I then built a compute image for Tordo from this commit, and that made Tordo work again, cf. https://workbench.tordo.arvadosapi.com/container_requests/tordo-xvhdp-x824fng56ciyvoo
Updated by Peter Amstutz almost 3 years ago
Ward Vandewege wrote:
I updated the script that builds the compute node image to disable the nvidia-persistenced service in ac52d7ee23b39779712c702945eb9db7e17dd814 on branch 18713-nvidia-persistenced. Ready for review.
I then built a compute image for Tordo from this commit, and that made Tordo work again, cf. https://workbench.tordo.arvadosapi.com/container_requests/tordo-xvhdp-x824fng56ciyvoo
In the comment I would include a note that this doesn't matter, because crunch-run does its own basic CUDA initialization.
We should also confirm that in fact GPUs still work.
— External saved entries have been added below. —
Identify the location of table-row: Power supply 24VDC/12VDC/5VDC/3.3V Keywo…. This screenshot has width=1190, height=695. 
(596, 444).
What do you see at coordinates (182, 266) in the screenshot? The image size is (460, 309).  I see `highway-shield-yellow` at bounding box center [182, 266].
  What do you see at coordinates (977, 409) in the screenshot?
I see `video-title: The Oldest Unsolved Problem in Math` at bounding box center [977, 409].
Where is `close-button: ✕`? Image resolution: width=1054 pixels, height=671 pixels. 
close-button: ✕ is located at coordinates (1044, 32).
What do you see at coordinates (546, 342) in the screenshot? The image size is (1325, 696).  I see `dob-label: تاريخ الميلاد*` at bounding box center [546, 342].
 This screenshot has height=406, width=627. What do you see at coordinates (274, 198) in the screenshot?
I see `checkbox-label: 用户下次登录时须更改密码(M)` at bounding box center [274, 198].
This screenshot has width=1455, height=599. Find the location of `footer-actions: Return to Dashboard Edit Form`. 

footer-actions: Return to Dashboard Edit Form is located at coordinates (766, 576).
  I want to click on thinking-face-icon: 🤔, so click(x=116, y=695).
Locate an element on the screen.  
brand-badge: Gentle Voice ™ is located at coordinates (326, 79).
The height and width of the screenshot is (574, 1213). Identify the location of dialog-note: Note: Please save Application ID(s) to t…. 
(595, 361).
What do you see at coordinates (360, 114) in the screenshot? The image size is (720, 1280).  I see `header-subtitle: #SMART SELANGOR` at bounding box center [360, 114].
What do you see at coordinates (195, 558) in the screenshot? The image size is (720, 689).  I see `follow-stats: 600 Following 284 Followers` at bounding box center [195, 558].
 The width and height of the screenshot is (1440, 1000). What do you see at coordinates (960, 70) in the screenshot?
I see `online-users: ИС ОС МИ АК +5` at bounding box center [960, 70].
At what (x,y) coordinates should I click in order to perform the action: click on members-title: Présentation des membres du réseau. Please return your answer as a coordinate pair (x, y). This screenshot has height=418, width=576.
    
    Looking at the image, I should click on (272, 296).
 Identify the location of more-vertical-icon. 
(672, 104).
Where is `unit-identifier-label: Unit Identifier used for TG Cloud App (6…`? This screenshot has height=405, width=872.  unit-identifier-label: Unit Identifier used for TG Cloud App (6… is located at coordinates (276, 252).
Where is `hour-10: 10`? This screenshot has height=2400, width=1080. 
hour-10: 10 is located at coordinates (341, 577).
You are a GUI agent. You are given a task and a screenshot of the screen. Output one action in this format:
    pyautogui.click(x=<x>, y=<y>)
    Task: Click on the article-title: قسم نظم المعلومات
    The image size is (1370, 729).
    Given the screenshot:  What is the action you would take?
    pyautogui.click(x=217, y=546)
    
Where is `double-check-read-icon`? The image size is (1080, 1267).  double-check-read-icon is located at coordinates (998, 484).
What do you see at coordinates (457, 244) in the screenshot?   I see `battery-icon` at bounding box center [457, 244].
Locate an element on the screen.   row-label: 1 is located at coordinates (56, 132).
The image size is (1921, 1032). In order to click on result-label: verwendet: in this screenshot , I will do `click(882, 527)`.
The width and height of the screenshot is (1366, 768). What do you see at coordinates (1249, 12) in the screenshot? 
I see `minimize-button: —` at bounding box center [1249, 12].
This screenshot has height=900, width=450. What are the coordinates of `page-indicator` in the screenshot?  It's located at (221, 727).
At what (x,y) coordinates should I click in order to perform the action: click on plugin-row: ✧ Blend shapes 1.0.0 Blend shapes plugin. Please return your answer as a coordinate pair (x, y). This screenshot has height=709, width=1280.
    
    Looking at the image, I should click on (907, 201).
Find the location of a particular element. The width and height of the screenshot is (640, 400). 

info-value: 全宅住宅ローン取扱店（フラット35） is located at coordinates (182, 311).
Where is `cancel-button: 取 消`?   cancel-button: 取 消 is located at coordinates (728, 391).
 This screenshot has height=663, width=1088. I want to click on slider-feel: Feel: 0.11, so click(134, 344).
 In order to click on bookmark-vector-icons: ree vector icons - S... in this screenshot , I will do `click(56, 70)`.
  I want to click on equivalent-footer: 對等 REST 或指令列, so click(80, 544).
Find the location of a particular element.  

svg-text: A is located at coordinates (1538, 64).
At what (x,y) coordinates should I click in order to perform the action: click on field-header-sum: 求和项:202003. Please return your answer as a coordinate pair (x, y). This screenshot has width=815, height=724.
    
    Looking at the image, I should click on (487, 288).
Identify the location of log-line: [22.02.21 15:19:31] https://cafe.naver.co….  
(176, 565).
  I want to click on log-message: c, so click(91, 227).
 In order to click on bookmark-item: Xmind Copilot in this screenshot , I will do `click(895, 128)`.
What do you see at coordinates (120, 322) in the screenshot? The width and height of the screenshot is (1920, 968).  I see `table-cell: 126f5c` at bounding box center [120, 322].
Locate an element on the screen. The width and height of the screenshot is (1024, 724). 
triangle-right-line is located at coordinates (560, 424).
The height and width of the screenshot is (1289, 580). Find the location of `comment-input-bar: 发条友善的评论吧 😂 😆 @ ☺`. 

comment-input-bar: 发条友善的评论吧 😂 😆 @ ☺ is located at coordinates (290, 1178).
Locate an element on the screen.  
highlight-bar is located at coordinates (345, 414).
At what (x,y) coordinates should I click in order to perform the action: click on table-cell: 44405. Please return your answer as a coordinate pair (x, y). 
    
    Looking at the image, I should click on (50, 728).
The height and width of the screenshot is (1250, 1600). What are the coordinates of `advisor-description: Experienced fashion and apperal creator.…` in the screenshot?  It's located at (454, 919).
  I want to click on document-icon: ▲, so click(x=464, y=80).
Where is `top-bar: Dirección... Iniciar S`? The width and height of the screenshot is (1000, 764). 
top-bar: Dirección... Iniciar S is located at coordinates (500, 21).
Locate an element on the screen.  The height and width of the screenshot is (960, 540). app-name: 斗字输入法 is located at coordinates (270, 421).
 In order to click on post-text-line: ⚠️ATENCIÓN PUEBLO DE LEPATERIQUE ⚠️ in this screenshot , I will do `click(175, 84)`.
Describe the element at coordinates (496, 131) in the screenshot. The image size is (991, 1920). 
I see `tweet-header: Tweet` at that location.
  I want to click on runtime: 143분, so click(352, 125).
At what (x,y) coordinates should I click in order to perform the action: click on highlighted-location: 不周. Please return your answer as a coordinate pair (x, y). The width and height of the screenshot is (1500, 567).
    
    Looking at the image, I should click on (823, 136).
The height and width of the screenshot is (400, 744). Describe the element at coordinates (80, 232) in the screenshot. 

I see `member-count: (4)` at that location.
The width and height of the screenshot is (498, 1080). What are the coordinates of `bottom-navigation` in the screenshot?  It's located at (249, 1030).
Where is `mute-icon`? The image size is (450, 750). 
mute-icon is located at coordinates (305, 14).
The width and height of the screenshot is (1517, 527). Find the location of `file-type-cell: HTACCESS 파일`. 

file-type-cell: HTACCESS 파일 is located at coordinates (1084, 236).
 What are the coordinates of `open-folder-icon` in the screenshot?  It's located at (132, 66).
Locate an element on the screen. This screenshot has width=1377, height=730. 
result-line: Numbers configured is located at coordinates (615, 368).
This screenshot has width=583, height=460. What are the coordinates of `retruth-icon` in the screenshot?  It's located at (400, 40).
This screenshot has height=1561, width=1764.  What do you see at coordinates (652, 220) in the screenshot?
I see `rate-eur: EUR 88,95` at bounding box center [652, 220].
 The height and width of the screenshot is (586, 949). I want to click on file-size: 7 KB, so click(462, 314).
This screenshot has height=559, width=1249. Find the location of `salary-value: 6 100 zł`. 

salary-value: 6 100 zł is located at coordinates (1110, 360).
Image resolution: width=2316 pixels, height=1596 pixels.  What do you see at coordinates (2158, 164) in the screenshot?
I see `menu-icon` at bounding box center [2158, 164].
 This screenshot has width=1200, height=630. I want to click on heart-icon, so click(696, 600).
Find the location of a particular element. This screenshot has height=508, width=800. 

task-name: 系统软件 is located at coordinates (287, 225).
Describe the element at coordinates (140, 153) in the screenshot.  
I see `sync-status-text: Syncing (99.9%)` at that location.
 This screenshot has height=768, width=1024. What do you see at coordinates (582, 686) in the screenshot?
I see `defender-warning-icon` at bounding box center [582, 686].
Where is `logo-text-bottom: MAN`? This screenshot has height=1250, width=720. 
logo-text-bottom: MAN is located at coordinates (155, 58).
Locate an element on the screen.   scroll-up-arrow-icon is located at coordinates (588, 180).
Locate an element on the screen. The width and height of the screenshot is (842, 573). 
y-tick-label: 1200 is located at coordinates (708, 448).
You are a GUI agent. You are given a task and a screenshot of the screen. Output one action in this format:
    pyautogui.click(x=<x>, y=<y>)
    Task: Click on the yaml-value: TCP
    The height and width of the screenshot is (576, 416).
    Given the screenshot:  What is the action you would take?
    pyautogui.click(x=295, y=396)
Updated by Peter Amstutz almost 3 years ago
- File tf-mnist-tutorial.py tf-mnist-tutorial.py added
- File tf-mnist-tutorial-gpu.cwl tf-mnist-tutorial-gpu.cwl added
- Assigned To deleted (
Ward Vandewege) - Target version deleted (
2022-02-16 sprint)
Updated by Peter Amstutz almost 3 years ago
- Assigned To set to Ward Vandewege
- Target version set to 2022-02-16 sprint
Updated by Ward Vandewege almost 3 years ago
Peter Amstutz wrote:
Ward Vandewege wrote:
I updated the script that builds the compute node image to disable the nvidia-persistenced service in ac52d7ee23b39779712c702945eb9db7e17dd814 on branch 18713-nvidia-persistenced. Ready for review.
I then built a compute image for Tordo from this commit, and that made Tordo work again, cf. https://workbench.tordo.arvadosapi.com/container_requests/tordo-xvhdp-x824fng56ciyvoo
In the comment I would include a note that this doesn't matter, because crunch-run does its own basic CUDA initialization.
Sure, updated in 12c1c51313e897abd0e9d1801b42bc8dc3b8d1d9 on branch 18713-nvidia-persistenced
We should also confirm that in fact GPUs still work.
Thanks for the sample workflow, it completed at tordo-xvhdp-h7cu2u53dtjf3ag (without reuse!).
Updated by Ward Vandewege almost 3 years ago
- Status changed from In Progress to Resolved
Applied in changeset arvados-private:commit:arvados|8685251f024c4519c5f61413b9dcb66a86e3efd6.